Vortex is a region in a fluid in which flow revolves around an axis line. Tornadoes form during thunderstorms when warm, humid air collides with colder air to form a vortex. A whirlpool is a body of swirling water produced by the meeting of opposite currents. Whirlpool having a downdraft is termed as vortex. 

Vorticity defines the dynamics of vortices, by a vector that describes the local rotary motion at a point in the fluid.

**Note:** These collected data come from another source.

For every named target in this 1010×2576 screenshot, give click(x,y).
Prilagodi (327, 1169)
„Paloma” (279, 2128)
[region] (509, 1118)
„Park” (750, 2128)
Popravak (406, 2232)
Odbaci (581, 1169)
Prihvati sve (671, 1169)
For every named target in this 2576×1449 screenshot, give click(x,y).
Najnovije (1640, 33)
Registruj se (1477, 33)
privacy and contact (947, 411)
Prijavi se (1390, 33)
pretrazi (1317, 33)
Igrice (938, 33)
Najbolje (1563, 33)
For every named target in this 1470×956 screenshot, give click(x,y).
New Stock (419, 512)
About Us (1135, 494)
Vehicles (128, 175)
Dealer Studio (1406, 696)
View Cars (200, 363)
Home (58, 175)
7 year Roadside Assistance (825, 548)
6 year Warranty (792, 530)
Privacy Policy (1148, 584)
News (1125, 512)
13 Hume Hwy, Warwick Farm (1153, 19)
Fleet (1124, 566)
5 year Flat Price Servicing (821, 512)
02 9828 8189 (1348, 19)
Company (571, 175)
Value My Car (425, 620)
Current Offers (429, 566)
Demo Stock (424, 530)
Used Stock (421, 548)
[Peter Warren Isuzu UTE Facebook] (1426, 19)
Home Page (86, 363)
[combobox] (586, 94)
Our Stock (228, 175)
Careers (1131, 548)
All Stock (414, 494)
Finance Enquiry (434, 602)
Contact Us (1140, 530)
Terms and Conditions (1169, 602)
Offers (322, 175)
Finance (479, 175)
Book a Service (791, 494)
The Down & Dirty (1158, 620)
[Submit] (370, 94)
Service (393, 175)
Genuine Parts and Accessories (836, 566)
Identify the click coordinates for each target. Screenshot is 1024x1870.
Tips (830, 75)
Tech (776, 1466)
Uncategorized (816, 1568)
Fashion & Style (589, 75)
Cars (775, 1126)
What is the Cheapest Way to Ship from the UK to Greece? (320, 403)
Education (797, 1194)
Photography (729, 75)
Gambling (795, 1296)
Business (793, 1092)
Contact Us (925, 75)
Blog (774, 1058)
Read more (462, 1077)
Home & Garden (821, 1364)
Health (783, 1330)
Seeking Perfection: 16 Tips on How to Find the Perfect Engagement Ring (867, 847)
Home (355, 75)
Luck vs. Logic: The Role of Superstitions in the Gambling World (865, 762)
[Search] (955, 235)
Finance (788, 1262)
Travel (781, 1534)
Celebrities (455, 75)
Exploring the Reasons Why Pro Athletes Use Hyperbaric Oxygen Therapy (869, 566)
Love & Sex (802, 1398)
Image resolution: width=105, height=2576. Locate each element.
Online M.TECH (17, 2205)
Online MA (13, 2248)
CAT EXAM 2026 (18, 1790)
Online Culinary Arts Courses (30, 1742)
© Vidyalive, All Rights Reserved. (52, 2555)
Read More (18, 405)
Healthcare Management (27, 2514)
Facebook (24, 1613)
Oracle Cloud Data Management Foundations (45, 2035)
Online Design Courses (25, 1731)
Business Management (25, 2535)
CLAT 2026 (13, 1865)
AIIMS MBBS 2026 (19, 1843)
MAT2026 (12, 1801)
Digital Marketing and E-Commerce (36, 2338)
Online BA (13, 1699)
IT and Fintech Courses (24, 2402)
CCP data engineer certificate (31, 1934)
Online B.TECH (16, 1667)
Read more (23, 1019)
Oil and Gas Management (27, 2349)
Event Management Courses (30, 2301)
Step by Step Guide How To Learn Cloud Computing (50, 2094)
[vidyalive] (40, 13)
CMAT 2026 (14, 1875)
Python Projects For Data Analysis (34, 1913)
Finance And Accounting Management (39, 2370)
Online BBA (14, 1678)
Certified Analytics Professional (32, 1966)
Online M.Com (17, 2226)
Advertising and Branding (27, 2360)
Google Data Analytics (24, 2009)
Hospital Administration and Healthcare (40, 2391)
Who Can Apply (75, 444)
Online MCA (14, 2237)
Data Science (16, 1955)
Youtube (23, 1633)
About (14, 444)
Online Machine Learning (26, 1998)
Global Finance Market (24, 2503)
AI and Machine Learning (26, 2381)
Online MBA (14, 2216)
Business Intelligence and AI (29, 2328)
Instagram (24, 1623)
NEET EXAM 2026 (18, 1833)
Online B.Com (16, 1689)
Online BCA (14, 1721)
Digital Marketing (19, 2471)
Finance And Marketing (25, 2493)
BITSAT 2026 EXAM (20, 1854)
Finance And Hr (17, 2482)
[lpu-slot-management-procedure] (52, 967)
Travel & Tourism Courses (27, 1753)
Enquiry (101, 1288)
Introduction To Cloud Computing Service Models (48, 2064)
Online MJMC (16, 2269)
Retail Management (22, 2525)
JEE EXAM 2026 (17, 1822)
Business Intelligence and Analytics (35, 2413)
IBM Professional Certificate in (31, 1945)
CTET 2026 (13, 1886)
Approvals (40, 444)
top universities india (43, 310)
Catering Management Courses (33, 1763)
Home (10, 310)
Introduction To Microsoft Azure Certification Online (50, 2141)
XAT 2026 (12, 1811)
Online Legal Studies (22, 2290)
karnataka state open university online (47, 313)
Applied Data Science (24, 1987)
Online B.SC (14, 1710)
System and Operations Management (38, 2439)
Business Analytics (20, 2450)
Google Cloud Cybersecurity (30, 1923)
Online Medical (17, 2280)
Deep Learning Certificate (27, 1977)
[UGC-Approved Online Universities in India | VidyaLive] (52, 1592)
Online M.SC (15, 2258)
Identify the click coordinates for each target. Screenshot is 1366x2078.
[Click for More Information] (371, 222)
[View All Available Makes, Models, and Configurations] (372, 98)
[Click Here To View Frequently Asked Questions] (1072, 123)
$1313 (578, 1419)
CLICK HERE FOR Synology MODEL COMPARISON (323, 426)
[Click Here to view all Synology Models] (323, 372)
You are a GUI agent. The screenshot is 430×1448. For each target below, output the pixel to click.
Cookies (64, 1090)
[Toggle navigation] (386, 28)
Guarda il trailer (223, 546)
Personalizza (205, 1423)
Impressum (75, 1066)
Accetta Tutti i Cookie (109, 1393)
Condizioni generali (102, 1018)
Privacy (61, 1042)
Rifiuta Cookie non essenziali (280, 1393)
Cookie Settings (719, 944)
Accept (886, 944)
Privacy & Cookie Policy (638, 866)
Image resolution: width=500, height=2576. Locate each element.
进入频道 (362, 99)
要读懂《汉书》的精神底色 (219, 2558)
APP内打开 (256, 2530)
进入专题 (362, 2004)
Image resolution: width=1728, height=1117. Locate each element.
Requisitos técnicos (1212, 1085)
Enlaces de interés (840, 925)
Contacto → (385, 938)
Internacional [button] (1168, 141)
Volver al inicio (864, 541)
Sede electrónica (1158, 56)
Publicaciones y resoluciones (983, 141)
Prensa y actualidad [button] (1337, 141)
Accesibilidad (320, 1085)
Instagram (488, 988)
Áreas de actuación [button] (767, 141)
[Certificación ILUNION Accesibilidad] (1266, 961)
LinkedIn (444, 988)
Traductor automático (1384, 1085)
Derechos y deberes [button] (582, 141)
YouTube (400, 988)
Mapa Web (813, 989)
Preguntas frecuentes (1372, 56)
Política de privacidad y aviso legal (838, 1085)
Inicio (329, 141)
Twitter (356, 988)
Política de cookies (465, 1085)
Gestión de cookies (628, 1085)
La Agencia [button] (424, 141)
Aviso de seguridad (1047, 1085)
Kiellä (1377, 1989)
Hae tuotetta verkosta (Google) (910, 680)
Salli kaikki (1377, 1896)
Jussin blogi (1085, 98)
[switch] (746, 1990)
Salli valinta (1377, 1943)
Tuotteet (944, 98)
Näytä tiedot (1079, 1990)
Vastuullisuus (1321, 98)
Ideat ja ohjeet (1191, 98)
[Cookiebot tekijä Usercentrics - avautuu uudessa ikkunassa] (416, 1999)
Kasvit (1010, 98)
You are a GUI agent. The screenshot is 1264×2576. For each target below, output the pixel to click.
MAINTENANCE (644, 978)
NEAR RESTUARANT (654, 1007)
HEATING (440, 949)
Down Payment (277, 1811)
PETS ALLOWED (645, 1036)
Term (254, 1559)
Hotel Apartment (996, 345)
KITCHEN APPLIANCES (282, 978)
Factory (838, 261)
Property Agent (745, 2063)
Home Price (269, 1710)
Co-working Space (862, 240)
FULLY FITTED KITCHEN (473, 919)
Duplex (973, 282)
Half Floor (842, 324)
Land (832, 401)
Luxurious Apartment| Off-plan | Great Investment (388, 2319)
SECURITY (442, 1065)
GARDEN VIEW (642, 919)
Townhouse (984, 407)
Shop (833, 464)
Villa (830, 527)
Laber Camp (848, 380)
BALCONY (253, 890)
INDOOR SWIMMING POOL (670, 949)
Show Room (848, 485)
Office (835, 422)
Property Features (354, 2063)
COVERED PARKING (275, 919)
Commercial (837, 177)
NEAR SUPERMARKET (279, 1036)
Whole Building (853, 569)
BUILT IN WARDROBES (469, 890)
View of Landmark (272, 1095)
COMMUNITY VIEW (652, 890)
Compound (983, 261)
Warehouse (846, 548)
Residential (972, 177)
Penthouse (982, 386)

In a velocity field, the curl of velocity is equal to vorticity $$\xi  = \nabla  \times V$$  i) If $\nabla  \times V = 0$ at every point in a flow, it is a irrotational flow.

ii) If $\nabla  \times V \ne 0$ at every point in a flow, it is a rotational flow. 

Example: Consider a velocity field where x and y components of velocity are $u = 4y/\left( {{x^2} + {y^2}} \right)$ and $v =  - 4x/\left( {{x^2} + {y^2}} \right)$.Calculate the vorticity.

Solution: Vorticity is given as  $$\xi  = \nabla  \times V$$

$\Rightarrow \xi  = \left| {\begin{array}{*{20}{c}}i&j&k\\{\frac{\partial }{{\partial x}}}&{\frac{\partial }{{\partial y}}}&{\frac{\partial }{{\partial z}}}\\u&v&w\end{array}} \right|$

$\Rightarrow \xi$$= \left| {\begin{array}{*{20}{c}}i&j&k\\{\frac{\partial }{{\partial x}}}&{\frac{\partial }{{\partial y}}}&{\frac{\partial }{{\partial z}}}\\{\frac{{4y}}{{{x^2} + {y^2}}}}&{\frac{{ - 4x}}{{{x^2} + {y^2}}}}&0\end{array}} \right|$

$\Rightarrow \xi$$= i\left[ {0 - 0} \right] - j\left[ {0 - 0} \right] + k\left[ {\frac{{\left( {{x^2} + {y^2}} \right)\left( { - 4} \right) + 4x\left( {2x} \right)}}{{{{\left( {{x^2} + {y^2}} \right)}^2}}} - \frac{{\left( {{x^2} + {y^2}} \right)4 - 4y\left( {2y} \right)}}{{{{\left( {{x^2} + {y^2}} \right)}^2}}}} \right]$

$\Rightarrow \xi$$= 0i + 0j + 0k = 0$

$\Rightarrow \xi$$= 0$

Therefore, it is a irrotational flow except at origin where ${x^2} + {y^2} = 0$.